Ahli jelaskan beda Trigliserida dan Low-Density Lipoprotein tinggi
Sering terjadi kekeliruan pemahaman di masyarakat mengenai mana yang lebih berbahaya antara kadar Trigliserida tinggi dan Low-Density Lipoprotein (LDL) tinggi.

Sumber foto: Antara/elshinta.com.
Sumber foto: Antara/elshinta.com.
Sering terjadi kekeliruan pemahaman di masyarakat mengenai mana yang lebih berbahaya antara kadar Trigliserida tinggi dan Low-Density Lipoprotein (LDL) tinggi.
Ahli penyakit dalam dan kardiovaskular, Dr. dr. Birry Karim, Sp.PD., K-KV., menjelaskan bahwa meskipun profil lemak darah (lipid profile) menunjukkan angka Trigliserida, ancaman utama bagi pembuluh darah tetap adalah LDL.

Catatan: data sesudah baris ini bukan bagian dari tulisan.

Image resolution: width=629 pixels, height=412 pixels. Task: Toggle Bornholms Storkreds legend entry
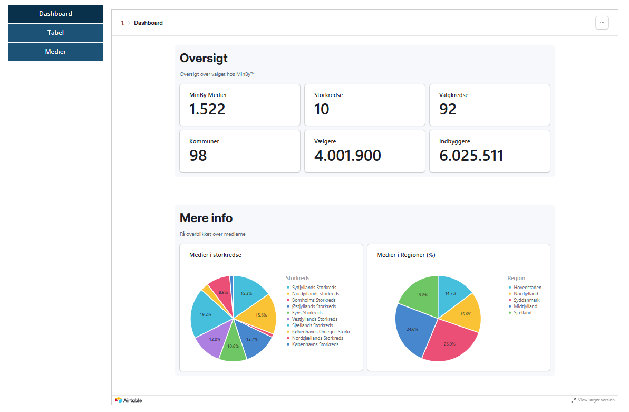[313, 300]
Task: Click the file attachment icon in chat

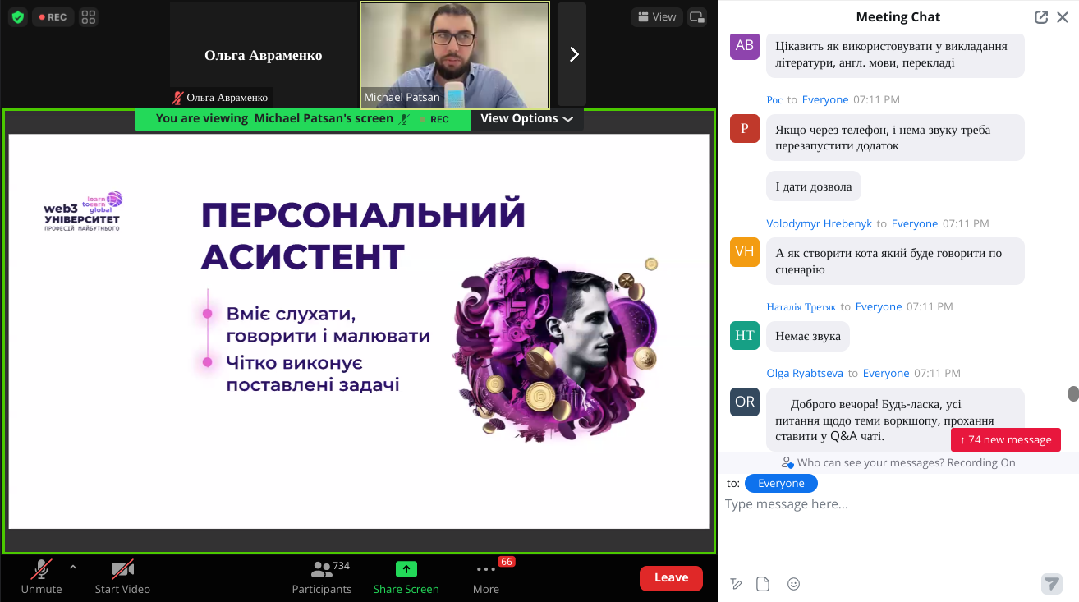Action: pyautogui.click(x=763, y=584)
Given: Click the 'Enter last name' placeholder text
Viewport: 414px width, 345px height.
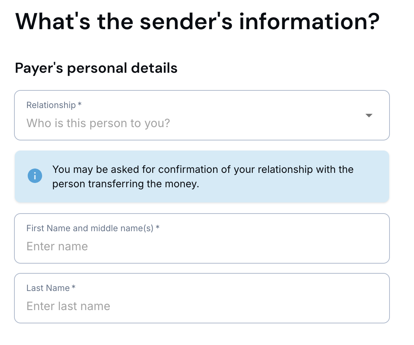Looking at the screenshot, I should [68, 306].
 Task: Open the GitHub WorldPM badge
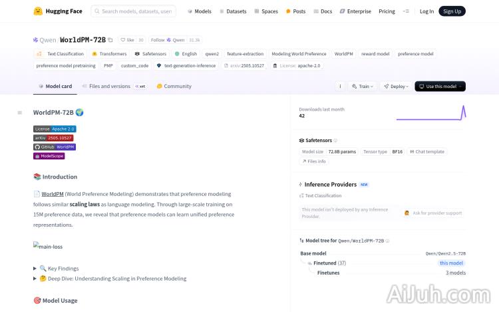coord(55,147)
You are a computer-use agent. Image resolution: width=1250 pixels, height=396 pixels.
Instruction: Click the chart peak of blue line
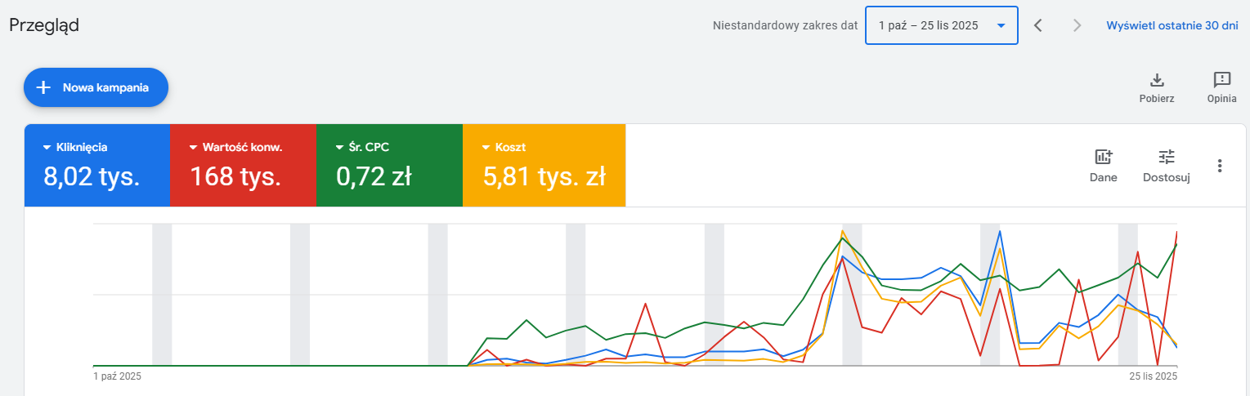(999, 232)
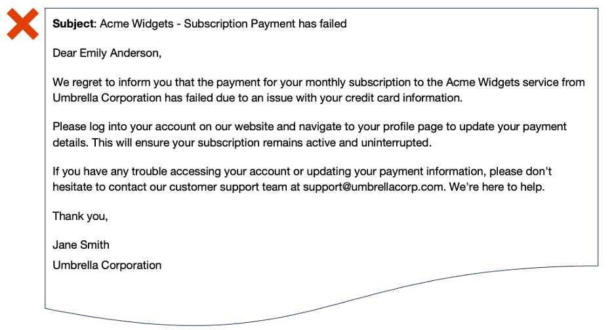Click the sender name "Jane Smith"
The height and width of the screenshot is (330, 614).
(81, 245)
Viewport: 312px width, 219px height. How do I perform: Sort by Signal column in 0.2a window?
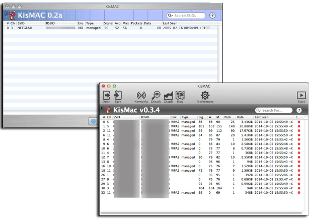pos(108,23)
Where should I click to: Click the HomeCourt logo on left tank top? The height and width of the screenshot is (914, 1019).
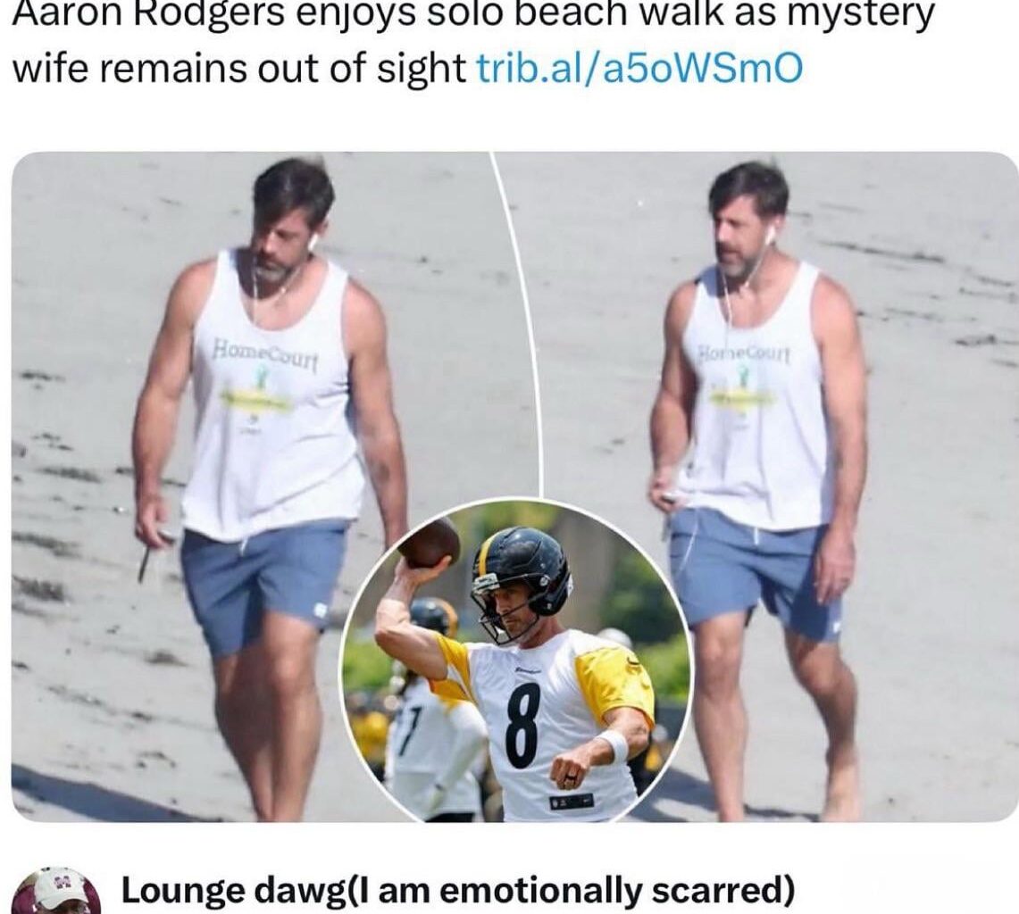tap(266, 353)

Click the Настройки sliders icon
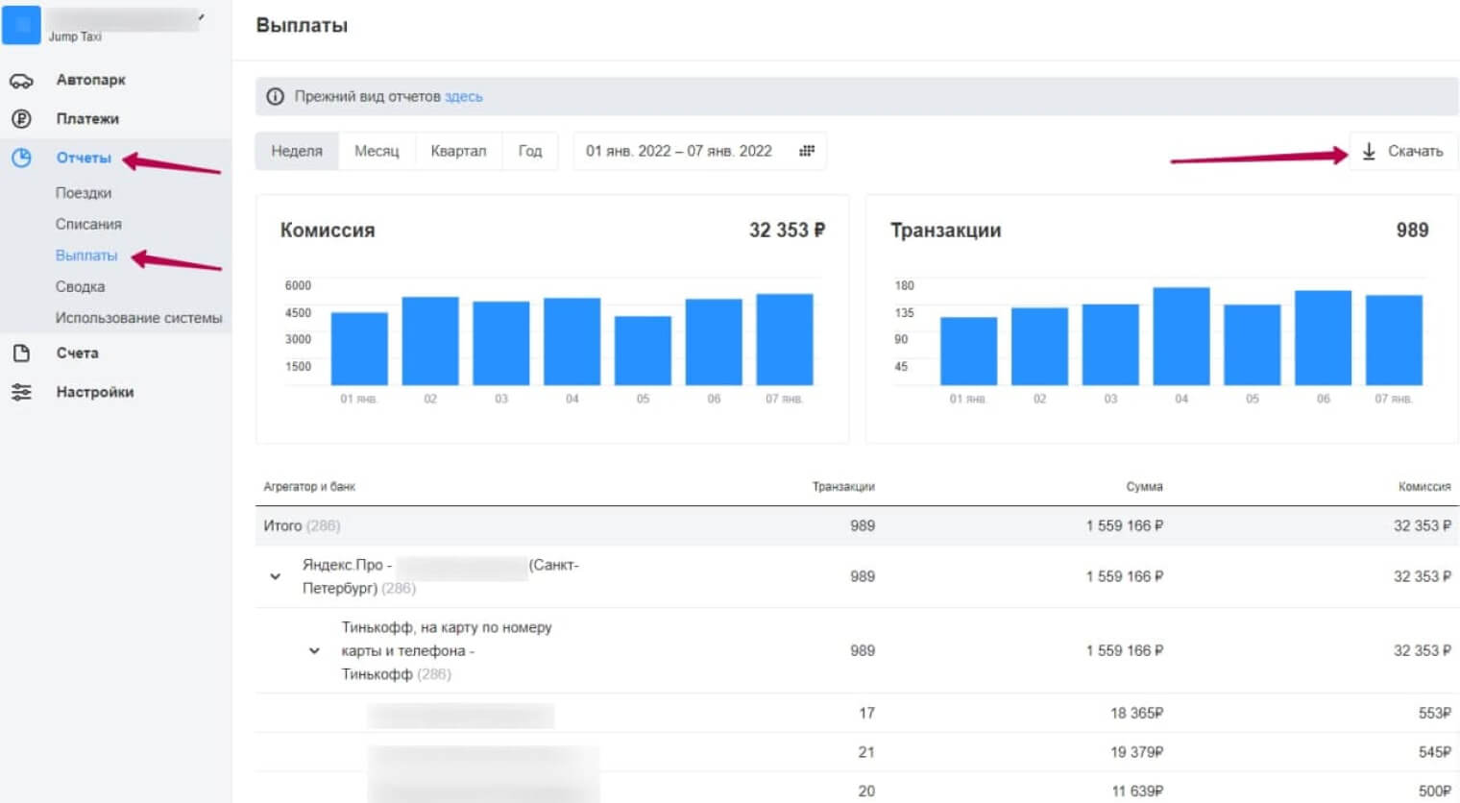coord(21,392)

"Sebetulnya untuk jantung, itu LDL. Tidak hanya jantung, tapi juga stroke," ujar Birry saat mengisi seminar kesehatan di Rumah Sakit Medistra, Jakarta, Selasa.
Kepala Departemen Kardiovaskular Rumah Sakit Cipto Mangunkusumo (RSCM) itu menjelaskan beda ancaman utama dari kedua jenis lemak darah tersebut. Jika kadar Trigliserida sangat tinggi (biasanya di atas 400, 500, bahkan 1.000), risiko utamanya adalah Pankreatitis (radang pankreas).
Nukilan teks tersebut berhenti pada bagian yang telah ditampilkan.